Text block:
— Start —
Bibliographical Interview

Introduction

“Courage is the Price that Life Extracts for Granting Peace with Yourself”, these are the words of Amelia Earhart, one of the world's most celebrated aviators, and American woman who broke records and charted new waters. In my life one such woman is my grandmother Angeline Jackson. She is the most courageous and successful ladies I have ever come across in my life. I conducted a bibliographical interview of my great grandmother and this paper will highlight the major aspects of her life.

Discussion

She is the most influential and precious person in my life, Angeline Jackson was born on 8th March, 1947, in Arlington, Virginia, to housewife Stella Jackson and news editor and public marketing executive John Jackson. While her mother was Jewish, she was raised Presbyterian. She was the only daughter of her parents and therefore got lots of attention from them. She was a brilliant student right from the start of her schooling; she was a product of Virginia public schools and graduated in 1969 with a bachelor's in Sociology from the University of Virginia. She won a gold medal in her masters in Sociology from the University of Virginia. Afterward, Angeline pursued a career in sociology with an entry-level position as an assistant sociologist. Later she moved to Washington where she started her career in a full-fledged mode.

Angeline Jackson turned out to be one of the most renowned and successful sociologist in the United States whose research focused on gender relations, motherhood, economic rationalism, welfare reform, individualism, and young collegiate women's sexuality. Since her first major academic work, The Contradictions of Culture in Motherhood, she demonstrated an interest in the conflicting ideologies of femininity and individualism; specifically, the opposition between self-sacrifice and self-interest. This contradiction is brought into sharp relief in the contemporary culture of motherhood, with its emphasis on loving devotion at the expense of women's individual gain.
— End —
Data:
— Start —
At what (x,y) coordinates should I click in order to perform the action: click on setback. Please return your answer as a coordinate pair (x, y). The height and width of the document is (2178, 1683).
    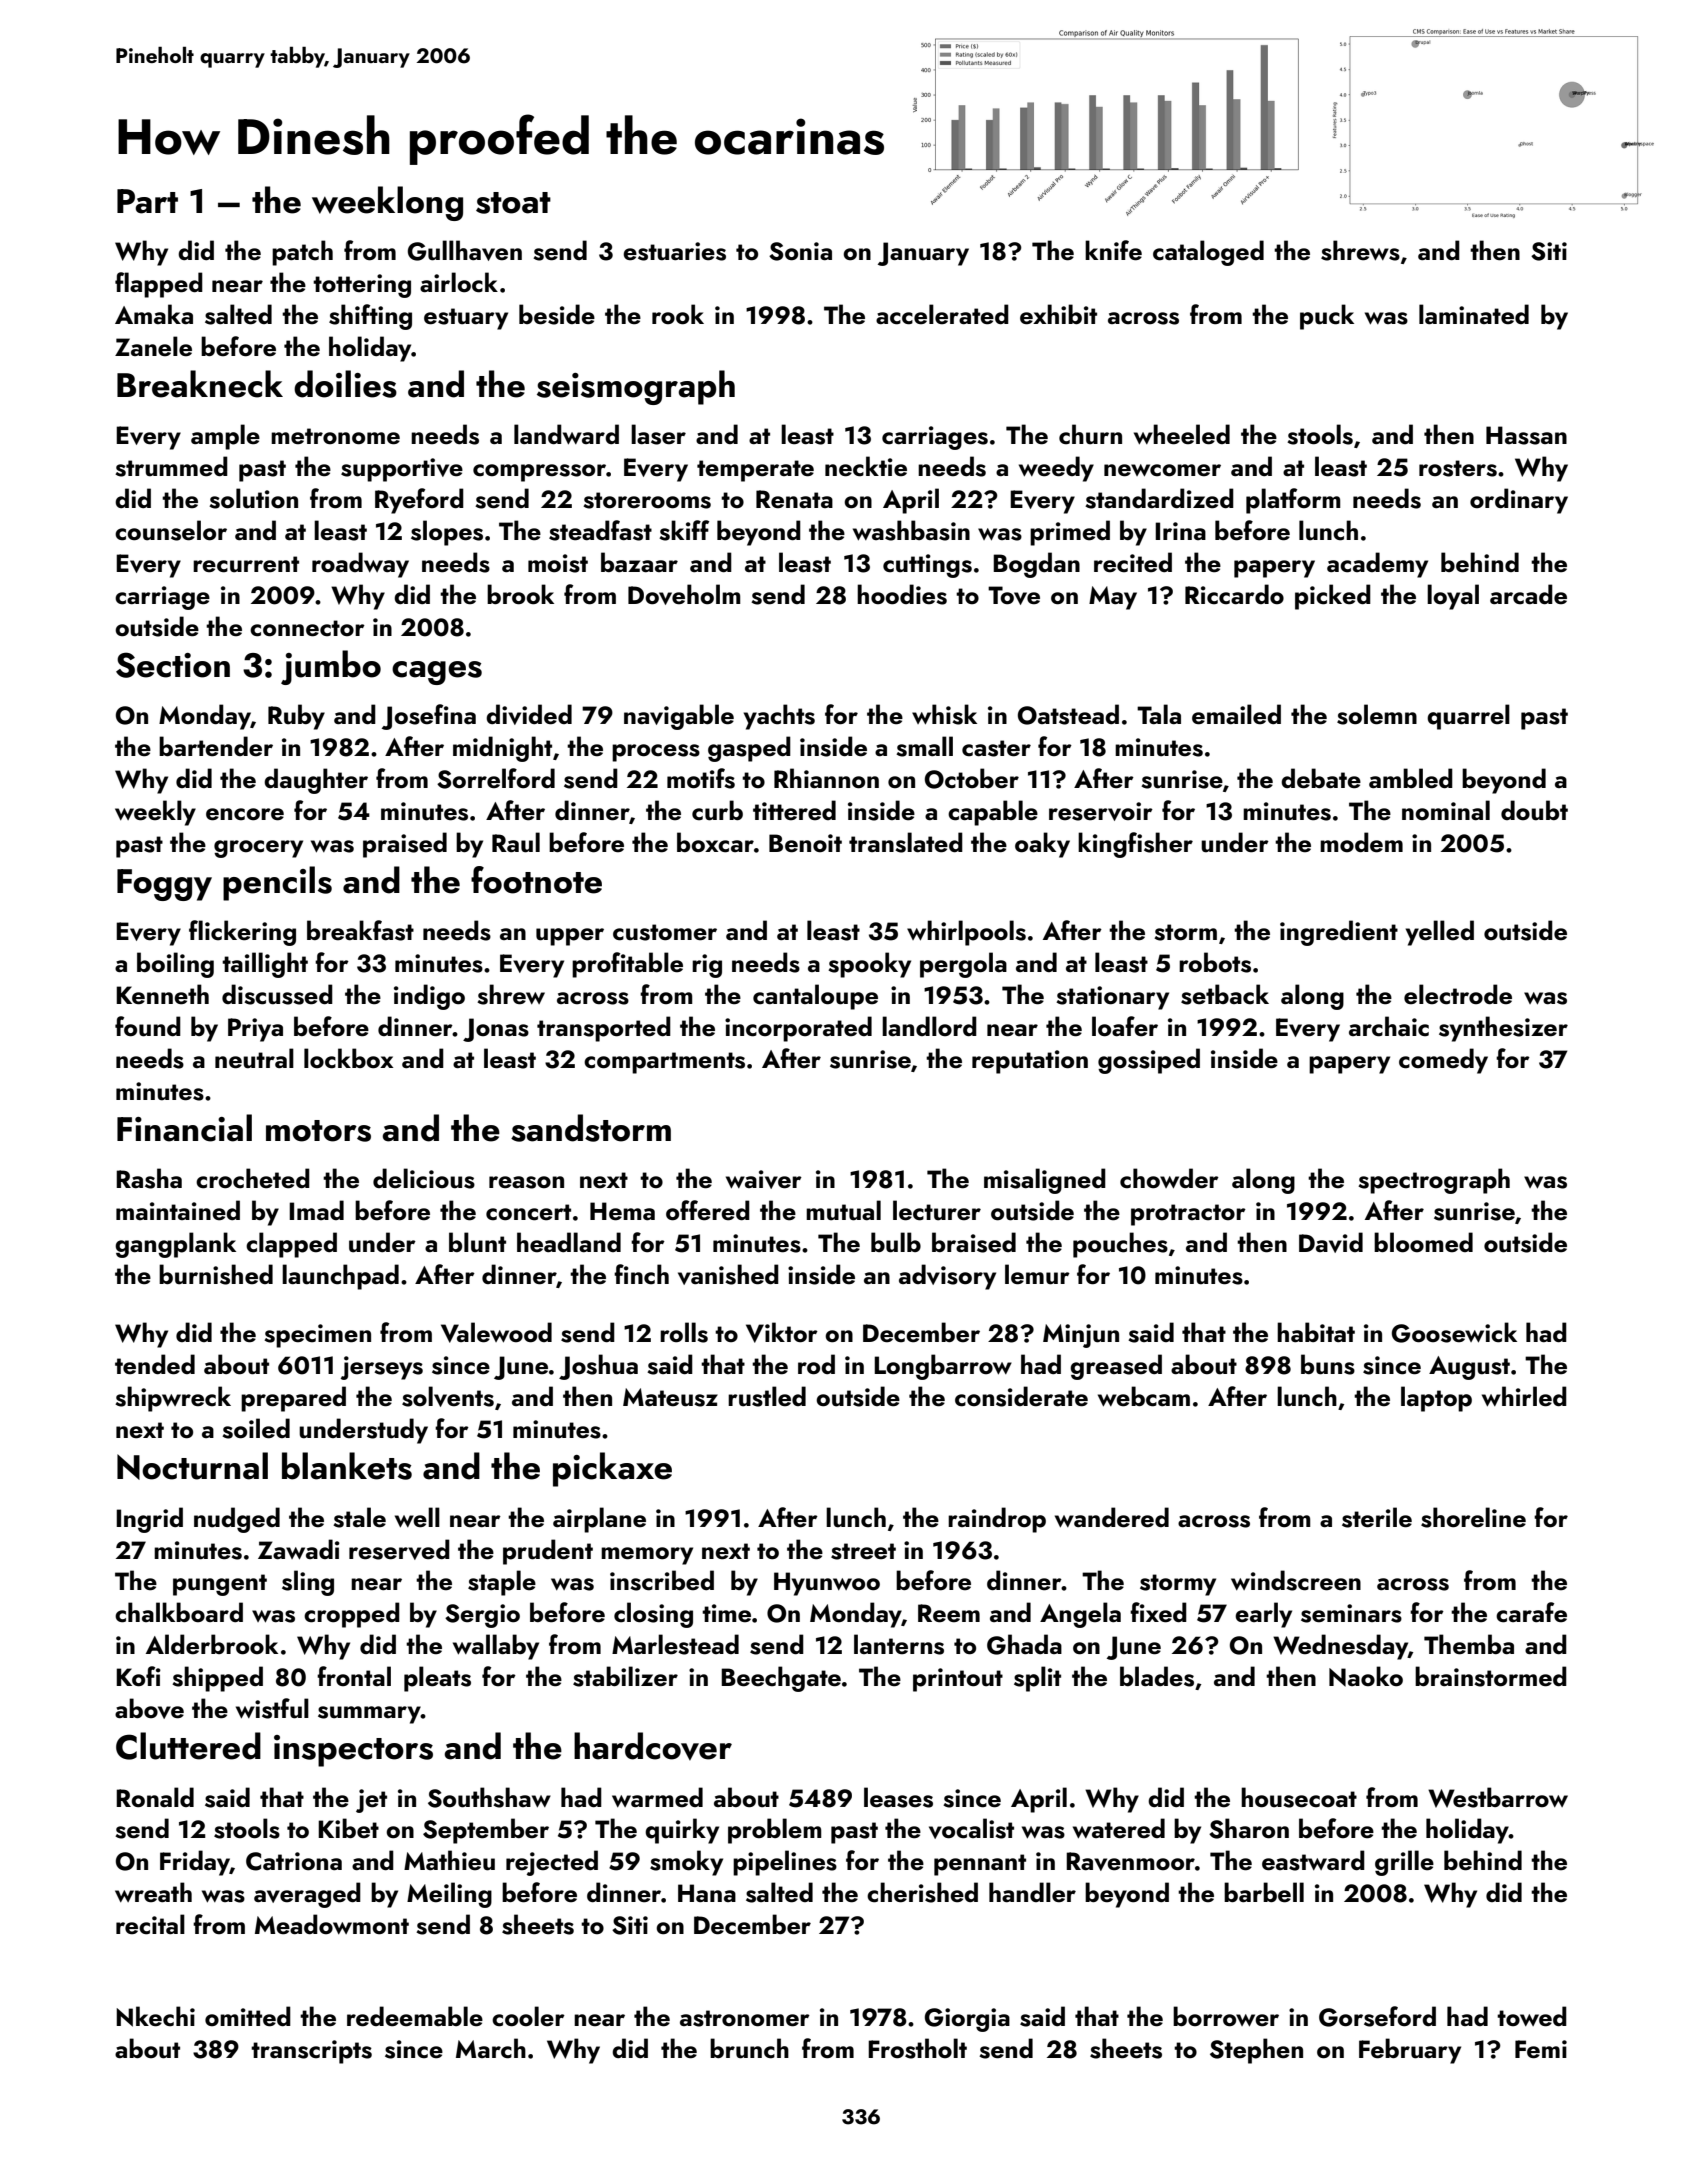
    Looking at the image, I should click on (1225, 994).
— End —
Stated exercise A: Repeat the part of the essay on Angeline Jackson starting with "Introduction" and going on through "of her life.".
Stated exercise B: Write the next part of the essay on Angeline Jackson, picking up right after its last sentence.

Written answer A:
Introduction

“Courage is the Price that Life Extracts for Granting Peace with Yourself”, these are the words of Amelia Earhart, one of the world's most celebrated aviators, and American woman who broke records and charted new waters. In my life one such woman is my grandmother Angeline Jackson. She is the most courageous and successful ladies I have ever come across in my life. I conducted a bibliographical interview of my great grandmother and this paper will highlight the major aspects of her life.

Written answer B:
Angeline was interested in the problems she identified as the unfinished business of feminism, including the unintended consequences of feminism's achievements. She examined how the new freedoms ushered in by second wave feminism have generated conflict and contestation at both the cultural and individual level, with women typically moving between contradictory spheres (home and work) and contradictory modes of self (worker and mother, sexualized glamour girl and student).

Angeline's first book, The Contradictions of Culture in Motherhood, set out to explore the peculiarities of contemporary mothering. Her research encompassed three main sites: historical and cross-cultural accounts of motherhood; dominant child-rearing manuals and semi-structured interviews with 40 mothers in Unites States of America of mixed class and race backgrounds. Analyzing these different texts, Angeline traced the emergence of the ideology termed intensive mothering. This ideology stipulates that mothers invest large amounts of time, money, energy, and effort into child rearing at the expense of themselves. She found intensive mothering to be dominant across all race and class groups in her study. Moreover, she generalized that intensive mothering is a characteristic feature of contemporary Western societies.

Methodologically, Angeline adopted a disinterested, outsider perspective ...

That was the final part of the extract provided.